事务ID是ZooKeeper中所有修改总的次序。每个修改都有唯一的zxid,如果zxid1小于zxid2,那么zxid1在zxid2之前发生。 - ctime - znode被创建的毫秒数(从1970年开始)
- mzxid - znode最后更新的事务zxid
- mtime - znode最后修改的毫秒数(从1970年开始)
- pZxid-znode最后更新的子节点zxid
- cversion - znode子节点变化号,znode子节点修改次数
- dataversion - znode数据变化号
- aclVersion - znode访问控制列表的变化号
- ephemeralOwner- 如果是临时节点,这个是znode拥有者的session id。如果不是临时节点则是0。
- dataLength- znode的数据长度
- numChildren - znode子节点数量
zk集群写文件流程
选举机制
半数机制:集群中半数以上机器存活,集群可用。所以Zookeeper适合安装奇数台服务器。

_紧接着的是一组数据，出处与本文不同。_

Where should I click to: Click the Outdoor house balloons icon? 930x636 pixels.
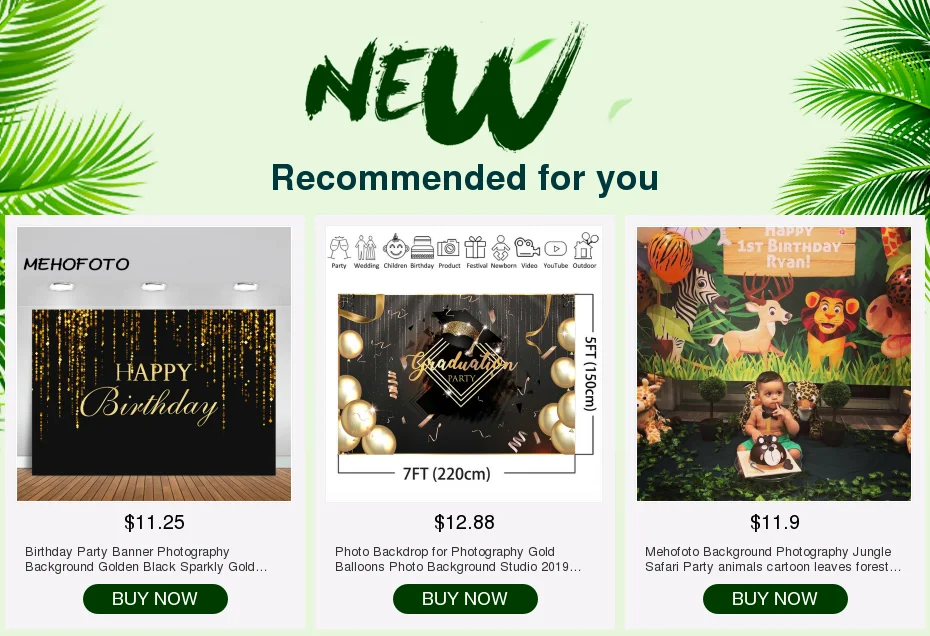(x=584, y=246)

自动选举机制:Zookeeper虽然在配置文件中并没有指定Master和Slave。但是,Zookeeper工作时,是有一个节点为Leader,其他则为Follower,Leader是通过内部的选举机制临时产生的。
选举过程:
假设有五台服务器组成的Zookeeper集群,它们的id从1-5,同时它们都是最新启动的,也就是没有历史数据,在存放数据量这一点上,都是一样的。假设这些服务器依序启动,来看看会发生什么,如下图所示:
- 服务器1启动,发起一次选举。服务器1投自己一票。此时服务器1票数一票,不够半数以上(3票),选举无法完成,服务器1状态保持为LOOKING;
- 服务器2启动,再发起一次选举。服务器1和2分别投自己一票并交换选票信息:此时服务器1发现服务器2的ID比自己目前投票推举的(服务器1)大,更改选票为推举服务器2。此时服务器1票数0票,服务器2票数2票,没有半数以上结果,选举无法完成,服务器1,2状态保持LOOKING
- 服务器3启动,发起一次选举。此时服务器1和2都会更改选票为服务器3。此次投票结果:服务器1为0票,服务器2为0票,服务器3为3票。此时服务器3的票数已经超过半数,服务器3当选Leader。服务器1,2更改状态为FOLLOWING,服务器3更改状态为LEADING;
- 服务器4启动,发起一次选举。此时服务器1,2,3已经不是LOOKING状态,不会更改选票信息。交换选票信息结果:服务器3为3票,服务器4为1票。此时服务器4服从多数,更改选票信息为服务器3,并更改状态为FOLLOWING;
- 服务器5启动,同4一样当小弟。